Abstract

There is widespread overuse of ultra-broad spectrum antibiotics (UBSA) such as meropenem and piperacillin/tazobactam (PTZ). Reductions in their use are needed to preserve their effectiveness. Using electronic prescribing data we recorded administrations of meropenem and PTZ per month in a 12-bed medical high dependency unit (HDU) from April 2016 to March 2019. During this time there were three interventions (an antimicrobial stewardship round began in March 2017, PTZ was removed from empirical prescribing guidelines in May 2017, and a restricted antimicrobial audit began in June 2017).

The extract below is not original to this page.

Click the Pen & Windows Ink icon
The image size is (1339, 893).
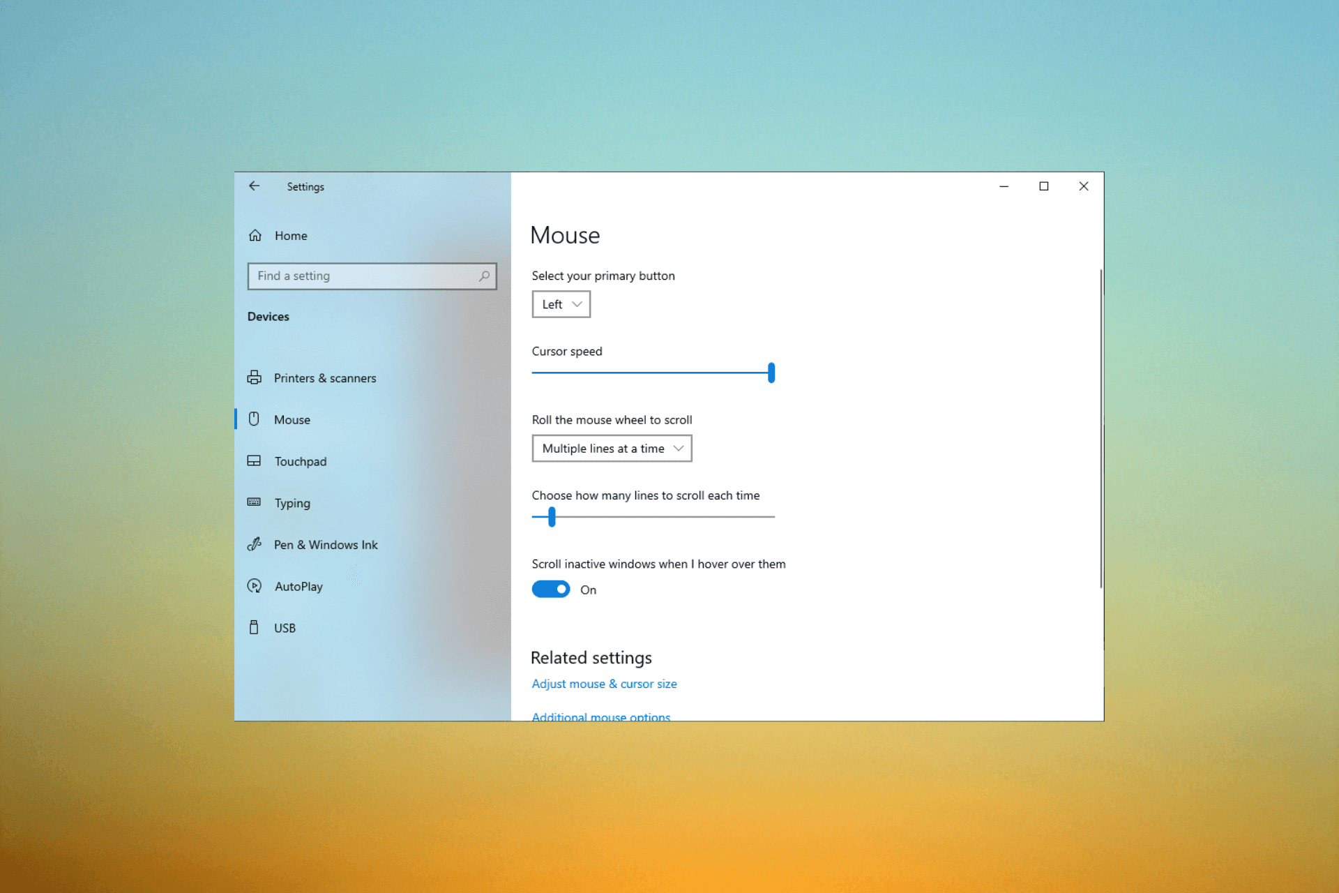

The latter two interventions were prompted by a national PTZ shortage. In 2016/17 meropenem and PTZ use was 56 and 113 daily defined doses/100 acute occupied bed days (AOBD) respectively, falling to 32 and 60 in 2017/18, and to 25 and 38 in 2018/19. This represented a 55% reduction in meropenem use and a 77% reduction in PTZ use over 2 years. The drop in use was due to both fewer patients being started on UBSA and shorter durations of treatment. The use of 4C antibiotics (clindamycin, cephalosporins, co-amoxiclav and ciprofloxacin/levofloxacin) did not increase. There was no increase in unit mortality, or change in the prevalence of ESBL-producing organisms. We describe a multi-modal intervention that, coupled with strong clinical engagement, resulted in a safe, sustained reduction in both meropenem and PTZ use in a medical HDU, without using more 4C antibiotics. We hypothesize that “top down” policies helped reduce UBSA initiation, whereas a “bottom-up” ward-based initiative helped review and stop unnecessary use.